Championships and the Necessary Fictions of Life

As some of you have seen, Since Giannis’s post-game interview the other day, I’ve been looking at how we talk about sports in a new light.

One of the necessary fictions of life is that success and failure in our lives are at least to some extent under our control.

It’s a necessary fiction because if we don’t believe that to some extent, we will be discouraged, downhearted, despondent, and at the very least not put forward the effort we need to succeed. Or we wouldn’t be able to face the injustice of a world in which some people grow up in deep poverty and others grow up wealthy. Or we wouldn’t be able to deal with knowing that some of us are going to die young from an accident or disease, and others won’t.

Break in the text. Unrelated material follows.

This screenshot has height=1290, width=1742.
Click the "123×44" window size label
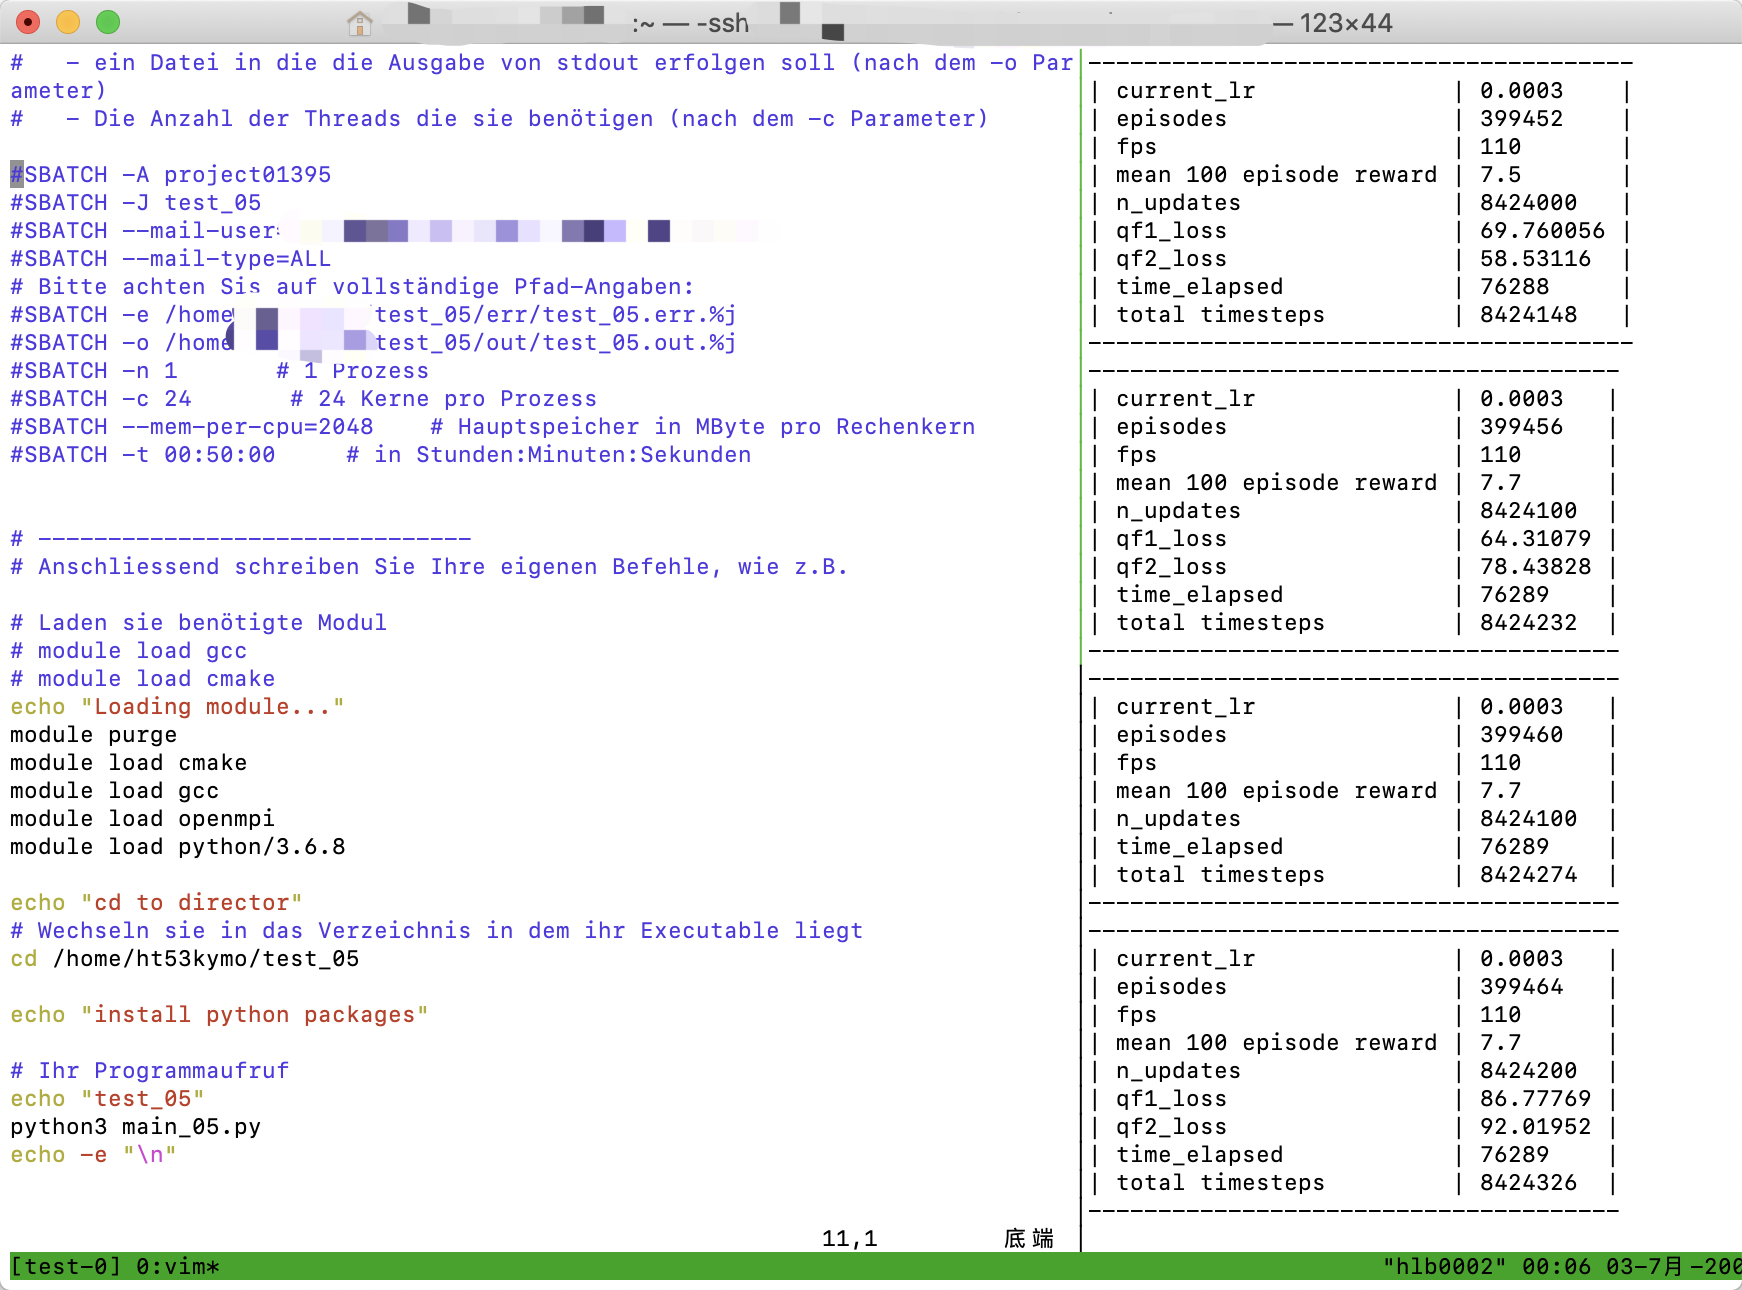tap(1345, 23)
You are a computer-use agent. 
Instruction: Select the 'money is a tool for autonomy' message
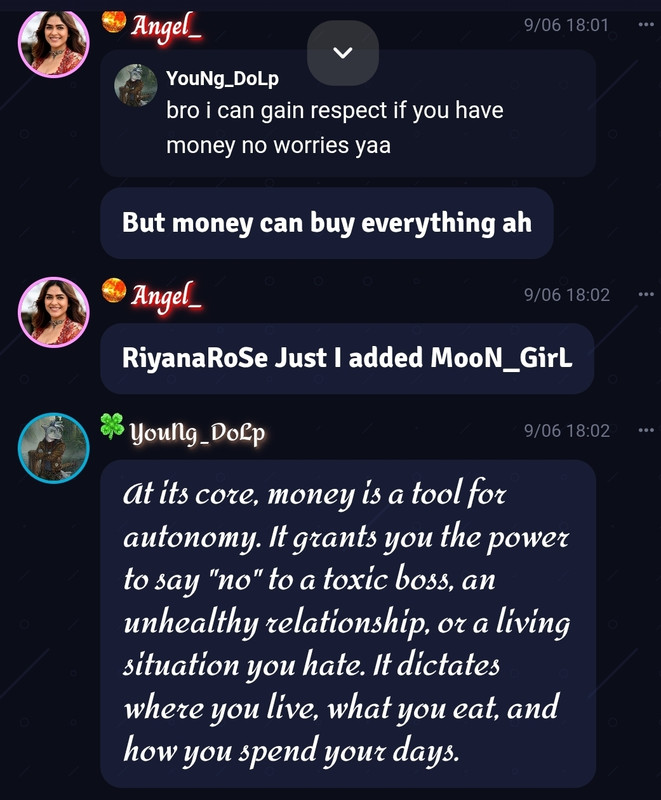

But it is a fiction because so much of our lives are not under our control. Whether a basketball player wins a championship in their career or not depends on so many contingencies not under their control: their teammates, their opponents, the coaches, the refereesā€”how the ball bounces. And, as I pointed out the other day about whether you can rise to the occasion in a particular game or whether you are mentally or physically not in sync.

We like to think that the great players always rise to the occasion. But that’s just not true. There is failure in the career of every great player. And successes are not just due to their efforts. Michael Jordan’s Bulls won some games even when he had a bad night because others on the team stepped up.

I was reading the Globe this morning just to see how the Boston reporters are covering the last game. And predictably they are saying just what our reporters and fans say after a tough loss: the effort was not there. Or, as some of the comments said, echoing my last post, “Jason Tatum Sucks.”

I don’t see that. The Celtics played hard. But they didn’t make shots they usually do, and the Sixers executed their powerful offense really well.

Sports is one of those areas where we act out the necessary fictions of our lives, so it should not be surprising that commentary on sports is shot through with them. (Nor is it surprising that the racism in our lives is seen in how Black ballplayers are talked about, although that’s a different story.)

Still, I wonder whether it’s not time for us to collectively grow up a bit and, at least after the game, stop rehearsing those fictions. Can we perhaps use the way we talk about sports to deal a bit more honestly with the reality of everyday life?

If we recognize that success or failure is in large part a result of contingency and not our own effort, maybe we would be a little more helpful to our fellow human beings, who by no fault of their own have found themselves stuck in poverty or devastated by illness and who need our help.